[WHAT IS REQUIRED]
In the records below, the line with "Entegrasyonu (71, 872)" opens the range and the line with "lịch thi đấu ngoại hạng Anh (654, 2037)" closes it; print that range exactly and nothing else.

[DATA FOR THIS TASK]
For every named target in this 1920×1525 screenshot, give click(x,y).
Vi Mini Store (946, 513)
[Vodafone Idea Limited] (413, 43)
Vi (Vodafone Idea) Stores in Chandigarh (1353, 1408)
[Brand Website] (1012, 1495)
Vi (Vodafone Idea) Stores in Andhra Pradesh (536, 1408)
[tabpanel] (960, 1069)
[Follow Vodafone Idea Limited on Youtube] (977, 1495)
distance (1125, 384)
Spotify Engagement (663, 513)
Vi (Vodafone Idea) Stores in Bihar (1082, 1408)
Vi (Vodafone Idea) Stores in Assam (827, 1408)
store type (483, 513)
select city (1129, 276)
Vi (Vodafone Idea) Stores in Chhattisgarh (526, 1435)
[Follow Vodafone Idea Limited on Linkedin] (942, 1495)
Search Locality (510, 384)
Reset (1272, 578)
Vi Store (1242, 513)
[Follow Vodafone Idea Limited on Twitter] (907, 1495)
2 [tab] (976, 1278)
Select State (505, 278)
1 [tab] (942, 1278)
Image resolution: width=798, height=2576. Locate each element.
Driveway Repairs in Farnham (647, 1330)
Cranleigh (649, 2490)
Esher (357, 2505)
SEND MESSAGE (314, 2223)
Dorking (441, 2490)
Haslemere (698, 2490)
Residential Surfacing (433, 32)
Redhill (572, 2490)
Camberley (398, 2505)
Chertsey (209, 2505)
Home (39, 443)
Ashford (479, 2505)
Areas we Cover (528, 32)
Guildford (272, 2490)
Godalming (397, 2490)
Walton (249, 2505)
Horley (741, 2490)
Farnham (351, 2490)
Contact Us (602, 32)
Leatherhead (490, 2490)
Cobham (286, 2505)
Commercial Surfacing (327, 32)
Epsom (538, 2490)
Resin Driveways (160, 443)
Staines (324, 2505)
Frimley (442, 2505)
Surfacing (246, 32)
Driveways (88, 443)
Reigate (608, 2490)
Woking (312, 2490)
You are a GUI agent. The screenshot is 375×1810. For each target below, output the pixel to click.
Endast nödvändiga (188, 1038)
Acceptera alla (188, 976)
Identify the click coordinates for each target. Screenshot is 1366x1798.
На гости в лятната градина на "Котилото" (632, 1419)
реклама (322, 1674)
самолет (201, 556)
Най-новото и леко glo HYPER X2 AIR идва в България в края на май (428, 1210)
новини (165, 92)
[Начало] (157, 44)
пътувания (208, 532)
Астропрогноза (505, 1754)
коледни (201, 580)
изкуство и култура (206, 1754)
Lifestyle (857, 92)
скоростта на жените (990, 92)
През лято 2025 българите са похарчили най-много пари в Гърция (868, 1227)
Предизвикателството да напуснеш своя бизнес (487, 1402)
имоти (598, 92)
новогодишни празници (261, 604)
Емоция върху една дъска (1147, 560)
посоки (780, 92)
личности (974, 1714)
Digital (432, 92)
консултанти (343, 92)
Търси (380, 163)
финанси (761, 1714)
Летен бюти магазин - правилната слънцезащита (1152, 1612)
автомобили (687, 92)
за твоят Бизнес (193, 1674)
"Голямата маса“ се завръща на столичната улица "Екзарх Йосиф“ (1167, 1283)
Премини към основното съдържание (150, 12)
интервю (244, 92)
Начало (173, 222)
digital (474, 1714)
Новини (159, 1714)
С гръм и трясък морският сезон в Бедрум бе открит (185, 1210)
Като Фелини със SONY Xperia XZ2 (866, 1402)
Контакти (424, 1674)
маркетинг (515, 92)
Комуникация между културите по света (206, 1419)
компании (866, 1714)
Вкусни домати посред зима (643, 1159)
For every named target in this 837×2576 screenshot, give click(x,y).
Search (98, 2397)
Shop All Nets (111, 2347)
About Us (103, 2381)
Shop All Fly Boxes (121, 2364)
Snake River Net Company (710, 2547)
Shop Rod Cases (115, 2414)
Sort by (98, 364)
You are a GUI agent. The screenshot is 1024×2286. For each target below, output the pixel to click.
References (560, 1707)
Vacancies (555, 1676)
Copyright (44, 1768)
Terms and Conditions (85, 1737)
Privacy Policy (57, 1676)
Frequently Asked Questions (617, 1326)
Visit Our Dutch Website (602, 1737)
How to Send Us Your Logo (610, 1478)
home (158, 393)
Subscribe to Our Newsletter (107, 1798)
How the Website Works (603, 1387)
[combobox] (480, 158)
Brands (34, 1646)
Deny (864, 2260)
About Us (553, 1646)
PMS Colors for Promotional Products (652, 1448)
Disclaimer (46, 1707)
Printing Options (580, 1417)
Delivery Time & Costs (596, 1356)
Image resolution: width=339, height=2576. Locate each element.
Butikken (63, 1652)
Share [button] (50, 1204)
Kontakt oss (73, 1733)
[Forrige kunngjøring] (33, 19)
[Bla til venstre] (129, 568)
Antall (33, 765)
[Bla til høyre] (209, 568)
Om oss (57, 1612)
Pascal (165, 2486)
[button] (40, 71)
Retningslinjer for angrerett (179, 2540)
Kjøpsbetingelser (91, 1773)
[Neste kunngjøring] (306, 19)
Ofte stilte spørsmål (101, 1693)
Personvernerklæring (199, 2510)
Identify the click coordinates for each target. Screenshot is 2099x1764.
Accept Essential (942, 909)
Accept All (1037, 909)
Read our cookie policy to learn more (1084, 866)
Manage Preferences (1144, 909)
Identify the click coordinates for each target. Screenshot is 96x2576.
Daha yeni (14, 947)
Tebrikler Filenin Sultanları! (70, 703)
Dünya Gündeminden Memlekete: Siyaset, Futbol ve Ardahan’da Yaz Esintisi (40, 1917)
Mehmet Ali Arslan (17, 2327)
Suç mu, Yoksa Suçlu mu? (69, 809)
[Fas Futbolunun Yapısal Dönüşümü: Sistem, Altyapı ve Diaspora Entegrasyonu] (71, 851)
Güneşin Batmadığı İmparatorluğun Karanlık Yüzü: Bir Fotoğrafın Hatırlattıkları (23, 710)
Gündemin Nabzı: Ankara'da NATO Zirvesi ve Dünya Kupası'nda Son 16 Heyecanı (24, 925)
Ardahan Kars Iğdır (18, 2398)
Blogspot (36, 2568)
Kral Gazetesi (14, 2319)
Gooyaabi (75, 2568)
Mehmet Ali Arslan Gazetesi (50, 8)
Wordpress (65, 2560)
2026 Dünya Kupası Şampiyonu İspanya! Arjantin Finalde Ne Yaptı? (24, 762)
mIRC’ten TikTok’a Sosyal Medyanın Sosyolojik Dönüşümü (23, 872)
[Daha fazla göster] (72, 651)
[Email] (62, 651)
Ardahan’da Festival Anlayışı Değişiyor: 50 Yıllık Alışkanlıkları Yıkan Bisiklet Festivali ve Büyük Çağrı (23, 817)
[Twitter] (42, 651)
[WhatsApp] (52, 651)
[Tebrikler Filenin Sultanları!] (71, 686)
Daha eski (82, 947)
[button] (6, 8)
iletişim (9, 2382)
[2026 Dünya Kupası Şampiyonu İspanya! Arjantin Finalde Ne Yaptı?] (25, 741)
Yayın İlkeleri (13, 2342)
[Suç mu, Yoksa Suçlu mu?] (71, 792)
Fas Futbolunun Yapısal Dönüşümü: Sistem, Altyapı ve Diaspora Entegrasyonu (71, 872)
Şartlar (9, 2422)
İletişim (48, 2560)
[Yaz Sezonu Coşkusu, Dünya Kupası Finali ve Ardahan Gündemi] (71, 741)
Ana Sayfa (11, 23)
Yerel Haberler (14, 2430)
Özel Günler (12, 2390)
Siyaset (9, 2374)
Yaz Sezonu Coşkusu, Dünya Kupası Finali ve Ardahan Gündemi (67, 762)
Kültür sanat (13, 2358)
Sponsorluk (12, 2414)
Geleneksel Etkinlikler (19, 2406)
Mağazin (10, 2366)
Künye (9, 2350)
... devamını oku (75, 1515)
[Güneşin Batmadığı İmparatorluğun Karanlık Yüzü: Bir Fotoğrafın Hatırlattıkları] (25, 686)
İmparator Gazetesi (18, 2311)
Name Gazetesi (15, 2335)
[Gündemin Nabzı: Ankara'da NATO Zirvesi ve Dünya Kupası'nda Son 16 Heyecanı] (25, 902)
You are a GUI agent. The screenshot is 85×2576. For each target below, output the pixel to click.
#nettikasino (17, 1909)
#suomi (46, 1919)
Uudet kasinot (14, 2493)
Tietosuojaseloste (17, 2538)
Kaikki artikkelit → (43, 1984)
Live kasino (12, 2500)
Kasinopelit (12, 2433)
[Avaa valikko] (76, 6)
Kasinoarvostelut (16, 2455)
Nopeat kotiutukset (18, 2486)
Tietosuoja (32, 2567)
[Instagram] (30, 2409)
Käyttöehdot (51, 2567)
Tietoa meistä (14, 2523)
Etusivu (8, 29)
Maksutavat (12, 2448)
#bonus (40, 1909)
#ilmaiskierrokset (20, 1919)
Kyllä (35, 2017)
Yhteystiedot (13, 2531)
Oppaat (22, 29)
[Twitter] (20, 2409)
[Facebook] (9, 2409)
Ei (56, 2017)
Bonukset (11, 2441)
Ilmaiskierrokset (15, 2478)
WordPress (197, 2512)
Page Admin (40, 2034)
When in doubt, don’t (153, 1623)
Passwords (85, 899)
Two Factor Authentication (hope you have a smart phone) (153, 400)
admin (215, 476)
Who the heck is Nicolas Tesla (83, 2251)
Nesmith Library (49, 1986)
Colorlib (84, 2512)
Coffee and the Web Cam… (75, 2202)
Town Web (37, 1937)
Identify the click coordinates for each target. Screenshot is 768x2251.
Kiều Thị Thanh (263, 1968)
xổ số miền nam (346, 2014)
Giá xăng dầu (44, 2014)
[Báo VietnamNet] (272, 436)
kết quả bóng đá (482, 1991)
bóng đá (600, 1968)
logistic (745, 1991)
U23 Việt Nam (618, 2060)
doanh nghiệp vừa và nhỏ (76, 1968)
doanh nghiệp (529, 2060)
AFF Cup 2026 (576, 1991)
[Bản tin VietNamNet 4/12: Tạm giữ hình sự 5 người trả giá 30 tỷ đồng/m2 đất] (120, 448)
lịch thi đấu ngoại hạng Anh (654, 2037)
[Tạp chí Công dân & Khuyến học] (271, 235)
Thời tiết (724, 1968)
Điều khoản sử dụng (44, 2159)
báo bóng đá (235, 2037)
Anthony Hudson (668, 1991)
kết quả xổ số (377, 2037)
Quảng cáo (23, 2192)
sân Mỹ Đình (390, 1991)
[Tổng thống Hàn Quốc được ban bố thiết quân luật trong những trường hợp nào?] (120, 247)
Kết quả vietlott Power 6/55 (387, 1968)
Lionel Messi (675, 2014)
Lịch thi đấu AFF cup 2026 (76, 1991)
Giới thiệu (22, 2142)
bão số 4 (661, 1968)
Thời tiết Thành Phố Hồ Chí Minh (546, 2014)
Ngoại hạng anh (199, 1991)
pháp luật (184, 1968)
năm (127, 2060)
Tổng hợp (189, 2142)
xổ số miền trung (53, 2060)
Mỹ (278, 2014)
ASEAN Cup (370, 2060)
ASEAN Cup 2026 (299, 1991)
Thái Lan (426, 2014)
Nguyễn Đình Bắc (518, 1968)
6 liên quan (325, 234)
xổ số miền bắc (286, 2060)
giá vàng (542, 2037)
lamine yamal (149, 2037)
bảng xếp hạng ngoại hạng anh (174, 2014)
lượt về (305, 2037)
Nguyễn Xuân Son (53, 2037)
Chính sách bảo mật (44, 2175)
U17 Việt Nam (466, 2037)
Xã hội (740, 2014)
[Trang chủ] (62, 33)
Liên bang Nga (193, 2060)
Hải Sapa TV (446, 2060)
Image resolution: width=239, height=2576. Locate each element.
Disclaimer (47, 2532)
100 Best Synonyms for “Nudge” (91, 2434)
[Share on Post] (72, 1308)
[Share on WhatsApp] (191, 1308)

[SOLUTION TO THIS PROBLEM]
Fas Futbolunun Yapısal Dönüşümü: Sistem, Altyapı ve Diaspora Entegrasyonu (71, 872)
Şartlar (9, 2422)
İletişim (48, 2560)
[Yaz Sezonu Coşkusu, Dünya Kupası Finali ve Ardahan Gündemi] (71, 741)
Ana Sayfa (11, 23)
Yerel Haberler (14, 2430)
Özel Günler (12, 2390)
Siyaset (9, 2374)
Yaz Sezonu Coşkusu, Dünya Kupası Finali ve Ardahan Gündemi (67, 762)
Kültür sanat (13, 2358)
Sponsorluk (12, 2414)
Geleneksel Etkinlikler (19, 2406)
Mağazin (10, 2366)
Künye (9, 2350)
... devamını oku (75, 1515)
[Güneşin Batmadığı İmparatorluğun Karanlık Yüzü: Bir Fotoğrafın Hatırlattıkları] (25, 686)
İmparator Gazetesi (18, 2311)
Name Gazetesi (15, 2335)
[Gündemin Nabzı: Ankara'da NATO Zirvesi ve Dünya Kupası'nda Son 16 Heyecanı] (25, 902)
You are a GUI agent. The screenshot is 85×2576. For each target below, output the pixel to click.
#nettikasino (17, 1909)
#suomi (46, 1919)
Uudet kasinot (14, 2493)
Tietosuojaseloste (17, 2538)
Kaikki artikkelit → (43, 1984)
Live kasino (12, 2500)
Kasinopelit (12, 2433)
[Avaa valikko] (76, 6)
Kasinoarvostelut (16, 2455)
Nopeat kotiutukset (18, 2486)
Tietosuoja (32, 2567)
[Instagram] (30, 2409)
Käyttöehdot (51, 2567)
Tietoa meistä (14, 2523)
Etusivu (8, 29)
Maksutavat (12, 2448)
#bonus (40, 1909)
#ilmaiskierrokset (20, 1919)
Kyllä (35, 2017)
Yhteystiedot (13, 2531)
Oppaat (22, 29)
[Twitter] (20, 2409)
[Facebook] (9, 2409)
Ei (56, 2017)
Bonukset (11, 2441)
Ilmaiskierrokset (15, 2478)
WordPress (197, 2512)
Page Admin (40, 2034)
When in doubt, don’t (153, 1623)
Passwords (85, 899)
Two Factor Authentication (hope you have a smart phone) (153, 400)
admin (215, 476)
Who the heck is Nicolas Tesla (83, 2251)
Nesmith Library (49, 1986)
Colorlib (84, 2512)
Coffee and the Web Cam… (75, 2202)
Town Web (37, 1937)
Identify the click coordinates for each target. Screenshot is 768x2251.
Kiều Thị Thanh (263, 1968)
xổ số miền nam (346, 2014)
Giá xăng dầu (44, 2014)
[Báo VietnamNet] (272, 436)
kết quả bóng đá (482, 1991)
bóng đá (600, 1968)
logistic (745, 1991)
U23 Việt Nam (618, 2060)
doanh nghiệp vừa và nhỏ (76, 1968)
doanh nghiệp (529, 2060)
AFF Cup 2026 (576, 1991)
[Bản tin VietNamNet 4/12: Tạm giữ hình sự 5 người trả giá 30 tỷ đồng/m2 đất] (120, 448)
lịch thi đấu ngoại hạng Anh (654, 2037)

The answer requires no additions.